Red Pine: «Une bombe à retardement environnementale», selon le syndicat

Le conflit de travail est loin d’être réglé au site d’enfouissement Red Pine, à Allardville, et les syndiqués soulèvent maintenant de nouvelles inquiétudes.

Le lock-out qui concerne 23 travailleurs a été décrété par la Commission des services régionaux (CSR) Chaleur, il y a près de trois mois.

Les principaux points en litige demeurent à ce jour les absences syndicales et les congés de maladie.

Avec l’arrivée du printemps, la section 4193 du syndicat canadien de la fonction publique (SCFP) se dit «alarmée».

«La terre dégèle, et le site d’enfouissement est maintenant une bombe à retardement environnementale», a dénoncé Serge Plourde, le président syndical dans un communiqué de presse.

En entrevue avec l’Acadie Nouvelle, le technologue en environnement du site d’enfouissement, Yvon Richard, explique que la saison actuelle est cruciale quant au traitement et l’analyse des eaux accumulées au cours de l’hiver.

«Ce n’est pas n’importe qui qui peut faire ce travail-là. C’est quand même assez complexe et ça exige de l’expérience. Nous ne voudrions surtout pas envoyer de l’eau contaminée dans le ruisseau Red Pine, qui est un distributeur de la rivière Népisiguit», a-t-il relaté.

M. Richard travaille au site d’Allardville depuis plus de 11 ans.

Il s’interroge à savoir si les travailleurs de remplacement sauront accomplir ses tâches aussi bien que lui.

«Nous n’avons jamais eu de problème de déversement ou rien comme ça avant. Mais je me pose la question, s’il y a seulement quatre ou cinq employés qui font le travail de tout le monde: est-ce que les choses sont bien faites?»

Robert LeMoignan, le représentant syndical du SCFP, partage les mêmes préoccupations.

«Ce qu’on craint, advenant un mois de mai pluvieux, c’est un déversement et une contamination de la rivière», a-t-il résumé.

Aucun risque, selon la direction

De son côté, la partie patronale se fait beaucoup plus rassurante.

La porte-parole de la CSR Chaleur, Jocelyne Hachey, assure que le site d’enfouissement opère comme à l’habitude, et ce, conformément à son certificat d’agrément.

«Nous avons vingt puits d’observation dans lesquels nous collectons des échantillons d’eaux souterraines sur une période trimestrielle. Nous avons aussi l’aide d’une firme indépendante qui collecte ses propres échantillons pour assurer la transparence. Tous les résultats sont ensuite remis à la province (…) et ce sont des documents publics.»

Aucun risque de déversement. Aucun risque de contamination.

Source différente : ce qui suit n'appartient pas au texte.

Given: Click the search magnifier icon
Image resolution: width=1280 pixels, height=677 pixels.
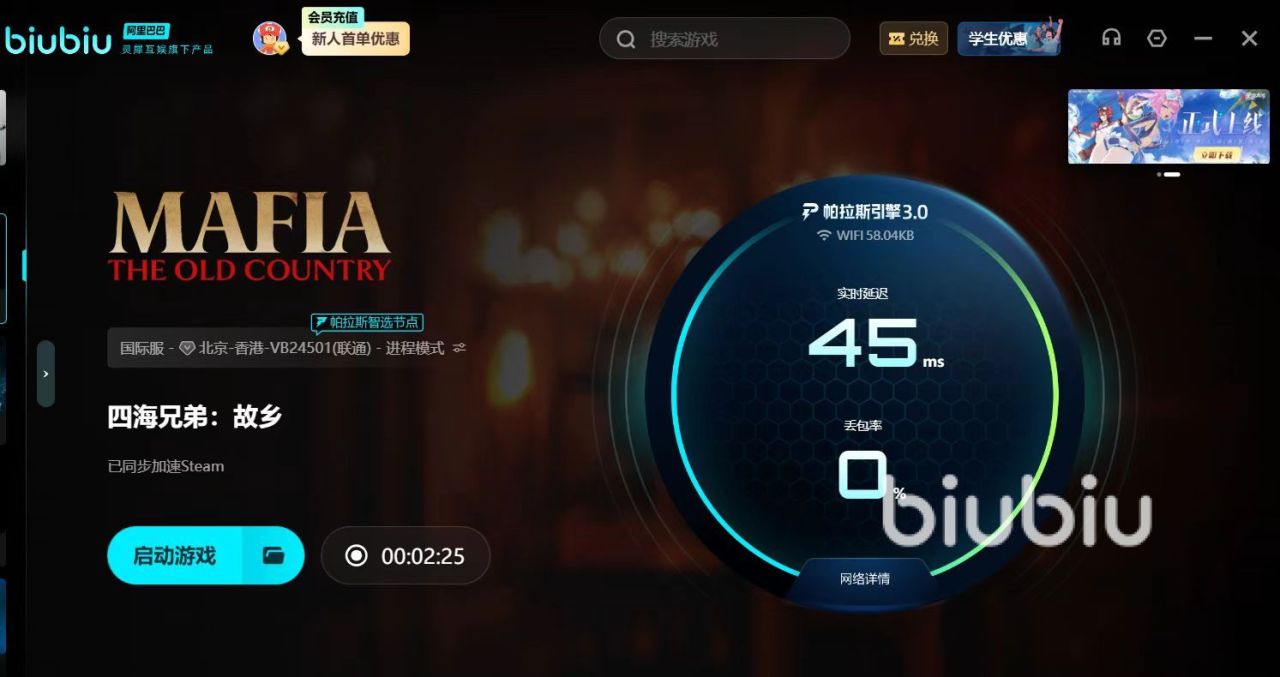Looking at the screenshot, I should 626,39.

La porte-parole maintient que tous les processus habituels continuent d’être effectués par des professionnels qualifiés.

«Je suis déçue que le syndicat utilise des tactiques de sensationnalisme pour sonner l’alarme et faire peur aux gens. On devrait plutôt se concentrer sur les deux articles au coeur de l’impasse et travailler ensemble pour arriver à une entente», a-t-elle témoigné.

Négociations

Les deux parties continuent de négocier par voie électronique en cette période de confinement.

Les discussions demeurent toutefois infructueuses.

«On n’est pas plus avancés qu’on l’était le 17 décembre 2019 (date du contrat expiré)», a fait savoir M. LeMoignan.

«L’employeur ne répond pas aux propositions du syndicat, disant qu’ils sont déraisonnables. Mais nous pensons que c’est lui qui l’est.»

La CSRC voudrait pouvoir demander une note du médecin à ses employés dès la première journée d’absence dans le cas ou un abus serait soupçonné.

Mme Hachey rapporte qu’au cours des dix dernières années, le taux d’absentéisme au site était de 33%, soit presque quatre fois plus élevé que la norme au sein de la fonction publique.

«Ce qu’on veut faire, lors d’absences répétitives, par exemple tous les vendredis, c’est s’asseoir avec l’employé et le questionner. Si l’absence est justifiée, c’est bien correct, mais sinon, nous voulons avoir l’option de demander un certificat médical pour la prochaine fois.»

Cette requête représente «un abus», selon M. LeMoignan.

Il ajoute également que le 33% ne reflète pas la situation entière.

«Je pense que l’employeur veut créer une fausse perception auprès de la population. Les chiffres qui sont présentés ne précisent pas la nature des absences. Est-ce qu’elles étaient approuvées par un médecin, motivées par un rendez-vous médical, une urgence familiale, un problème de santé mentale?»

Le représentant syndical note que cette demande n’a jamais été acceptée auparavant par une section de la SCFP.